Rumusan kata-kata use, or the right to use, menyiratkan bahwa definisi royalti tidak mencakup transaksi pengalihan hak milik.

Dengan kata lain, pasal royalti dalam suatu P3B hanya dapat diterapkan terhadap penggunaan atau hak menggunakan suatu aset.

Namun, penggunaan software berbeda dengan penggunaan aset tidak berwujud tradisional lainnya, seperti hak cipta buku. Perbedaan cara menggunakan tersebut terutama terletak dalam cara mereproduksinya.

Oleh karena itu pertanyaannya: penggunaan software seperti apa yang dapat diklasifikasikan sebagai royalti?

Menurut Paragraf 12.2 OECD Commentaries tahun 2010 atas Pasal 12 (Pasal Royalti), karakter suatu pembayaran atas transaksi software ditentukan oleh sifat legal (legal nature) yang diterima oleh pembeli software tersebut.
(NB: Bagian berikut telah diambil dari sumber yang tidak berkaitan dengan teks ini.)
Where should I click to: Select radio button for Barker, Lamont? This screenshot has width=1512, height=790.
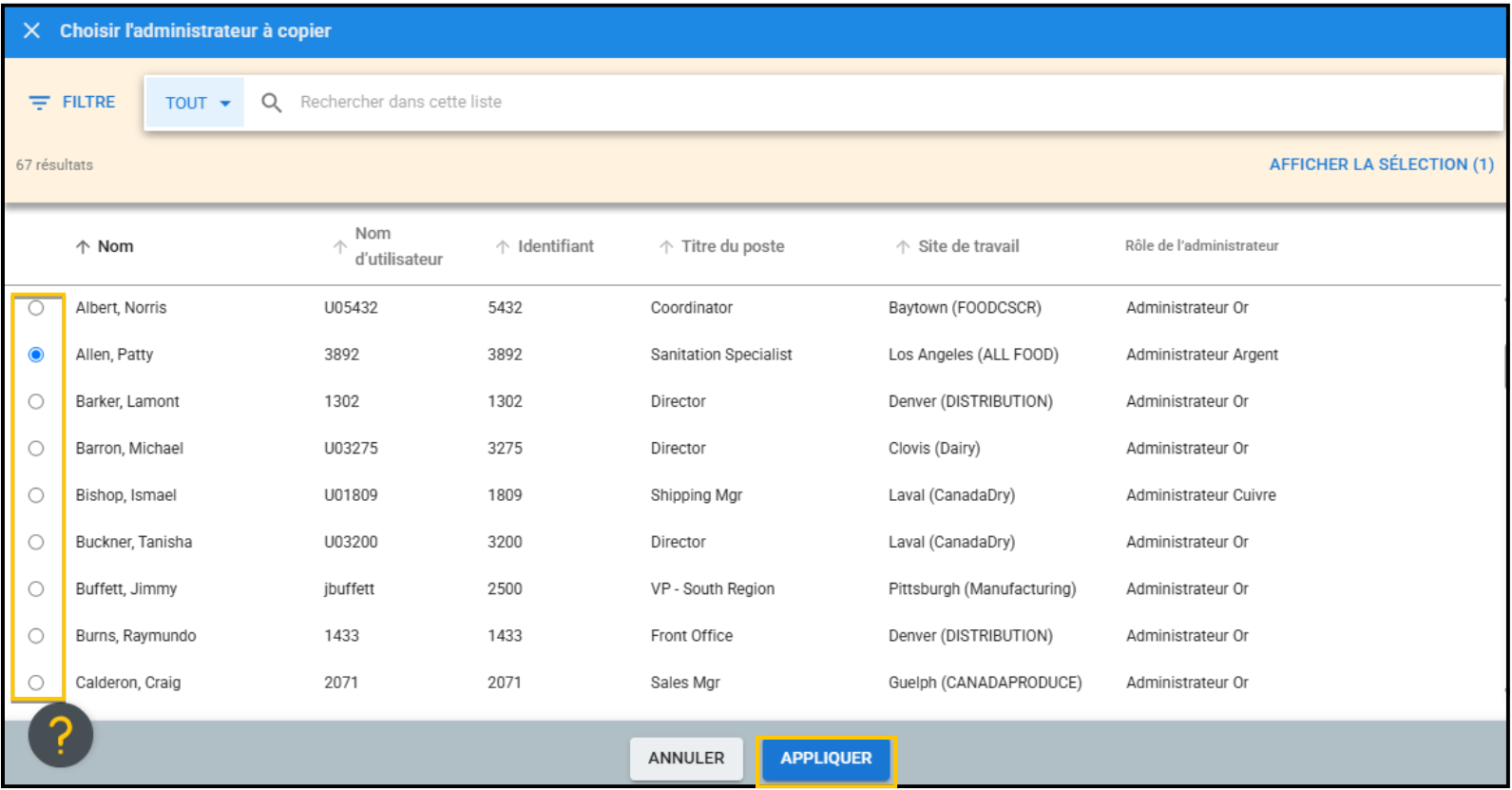(x=36, y=401)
OECD Commentaries juga menjelaskan bahwa transaksi software yang dapat diklasifikasikan sebagai royalti adalah penggunaan atau hak untuk menggunakan “suatu hak yang dilindungi oleh hak cipta” (copyright rights). Yaitu, apabila software tersebut digunakan untuk tujuan eksploitasi komersial.
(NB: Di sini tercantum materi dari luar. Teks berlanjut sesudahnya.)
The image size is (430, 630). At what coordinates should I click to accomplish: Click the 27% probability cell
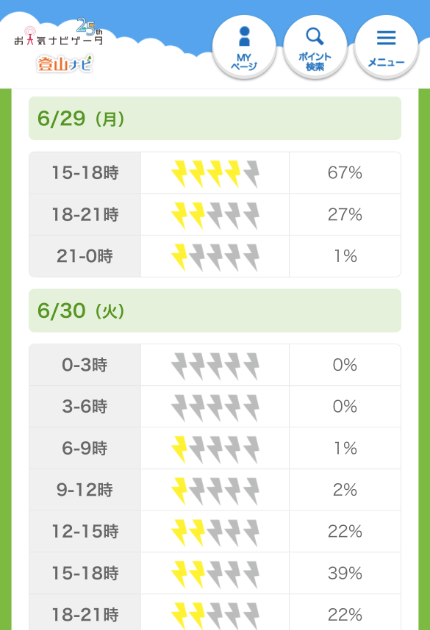(345, 215)
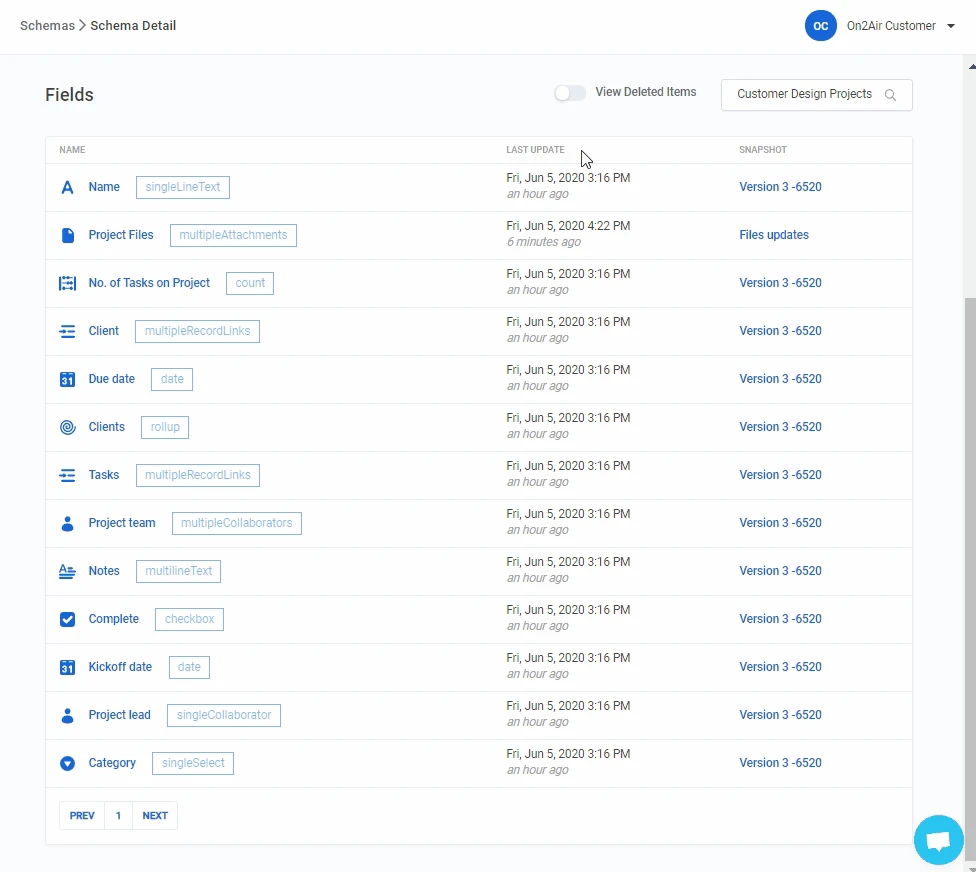
Task: Click the OC user avatar
Action: pyautogui.click(x=820, y=26)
Sebagaimana diuraikan di atas, definisi royalti dalam P3B merujuk pada penggunaan atau hak menggunakan segala jenis hak cipta (use, or the right to use, any copyright) dan bukan pada penggunaan atau hak menggunakan suatu produk yang dilindungi hak cipta (copyrighted work).

Oleh karena itu, pembayaran atas penggunaan software untuk tujuan non-komersial tidak dapat diklasifikasikan sebagai royalti.

Copyright

Pengertian ‘copyright’ tidak didefinisikan dalam P3B, namun OECD Commentaries9 memberikan beberapa contoh, yaitu hak untuk mereproduksi dan mendistribusikan software kepada publik; atau hak untuk memodifikasi dan mempertunjukan software kepada publik.

Dalam konteks Indonesia, pengertian “copyright” tidak didefinisikan dalam ketentuan peraturan perpajakan.

Namun dalam Undang- Undang Nomor 19 Tahun 2002 tentang Hak Cipta, program komputer termasuk ciptaan yang dilindungi.  UU 19/2002 tersebut juga menyatakan pembuatan salinan cadangan suatu program computer yang dilakukan semata-mata untuk digunakan sendiri bukan merupakan pelanggaran hak cipta.

Dengan demikan, dari sudut pandang hukum Indonesia, pemberian lisensi software untuk kepentingan pribadi (non-komersial) tidak dapat diklasifikasikan sebagai royalti. Itu karena penggunaan untuk non-komersial bukan merupakan pelanggaran hak cipta.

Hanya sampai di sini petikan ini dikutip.